Mas acontece que as mercadorias,

hoje, são descartáveis. Bauman (2005) 2

define nossa sociedade como regida

por uma “vida líquida”

que “projeta o mundo e todos

os seus fragmentos animados

e inanimados como objetos

de consumo,

ou seja, objetos que

perdem a utilidade (e portanto

o viço, a atração, o poder de sedução e o valor)
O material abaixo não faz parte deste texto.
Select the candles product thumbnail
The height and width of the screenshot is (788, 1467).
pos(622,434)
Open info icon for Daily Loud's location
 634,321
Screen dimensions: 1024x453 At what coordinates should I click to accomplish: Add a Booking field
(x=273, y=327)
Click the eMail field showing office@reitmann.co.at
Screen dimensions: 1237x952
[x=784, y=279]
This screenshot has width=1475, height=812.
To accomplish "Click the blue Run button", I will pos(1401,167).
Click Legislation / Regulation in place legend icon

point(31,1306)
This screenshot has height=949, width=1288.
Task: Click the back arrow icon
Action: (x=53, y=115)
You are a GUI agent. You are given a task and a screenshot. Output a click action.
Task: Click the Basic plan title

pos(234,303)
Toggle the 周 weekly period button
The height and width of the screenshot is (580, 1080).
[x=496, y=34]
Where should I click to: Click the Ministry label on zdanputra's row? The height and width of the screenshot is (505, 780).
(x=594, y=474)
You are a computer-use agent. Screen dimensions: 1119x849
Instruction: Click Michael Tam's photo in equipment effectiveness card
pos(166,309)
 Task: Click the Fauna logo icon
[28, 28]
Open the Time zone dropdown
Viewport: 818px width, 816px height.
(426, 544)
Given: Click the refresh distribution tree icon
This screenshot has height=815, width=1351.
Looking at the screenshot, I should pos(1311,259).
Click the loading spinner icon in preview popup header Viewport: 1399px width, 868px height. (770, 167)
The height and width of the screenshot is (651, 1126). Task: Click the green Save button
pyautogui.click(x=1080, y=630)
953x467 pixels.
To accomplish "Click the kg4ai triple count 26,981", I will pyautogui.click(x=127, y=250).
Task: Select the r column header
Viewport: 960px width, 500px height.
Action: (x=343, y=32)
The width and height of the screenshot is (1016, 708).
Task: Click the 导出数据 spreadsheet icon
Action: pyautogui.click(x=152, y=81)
enquanto são usados”. E acrescenta: “estes têm

uma limitada expectativa de vida útil e, uma

vez que tal limite é ultrapassado, se tornam

impróprios para o consumo”. Ou seja: o tempo,

agora ditado pelas regras da produção em um

contexto de economia especulativa, literalmente

nos escapa pelas mãos.

Linkando as análises de ambos os autores,

fica a questão: a irreversabilidade de nossa

história estaria, então, diluída num instante

de tempo perdido?

2 BAUMAN, Z ygmunt. "Vida Líquida", Editora Zahar, 2007.

t

A ansiedade em vislumbrar

o futuro e o saudosismo de

cultuar o passado

Neste século acelerado por demais, de ritmo

pautado por corporações e suas estratégias

de avanço tecnológico e obsolescência

programada, podemos observar dois fatos

recorrentes, que talvez sejam tão-somente

escapes para compensar nossa provável relação

mal resolvida com o tempo: a ansiedade

em vislumbrar o futuro e o saudosismo de

cultuar o passado.

No primeiro caso, a insaciedade pela

atualização nos impele, mesmo de maneira

inconsciente, a estar sempre antenados com

“o próximo modelo”. Seja o mais novo smartphone

do mercado, a versão mais recente de

um app ou a tendência para vestir na próxima

estação, vivemos curiosos pelo que há por

vir, antecipando o momento futuro e não

nos permitindo viver plenamente

a experiência do

hoje. “As preocupações mais

intensas e obstinadas (…)

são os temores de ser pego

tirando uma soneca, não

conseguir acompanhar a rapidez dos eventos,

ficar para trás, deixar passar as datas de vencimento,

ficar sobrecarregado de bens agora

indesejáveis, perder o momento que pede

mudança e mudar de rumo antes de tomar

um caminho sem volta. A vida líquida é uma

sucessão de reinícios…”.

Por outro lado, me parece que o ser humano

insiste, paradoxalmente, em incorporar os

rastros do antigo em seu cotidiano. São exemplos

vários: das câmeras digitais que reproduzem

filmes analógicos ao dia das crianças

online, quando nos pegamos divertidos a postar

fotos da infância. Das roupas que já são

produzidas envelhecidas à valorização do

mercado de móveis antigos reformados.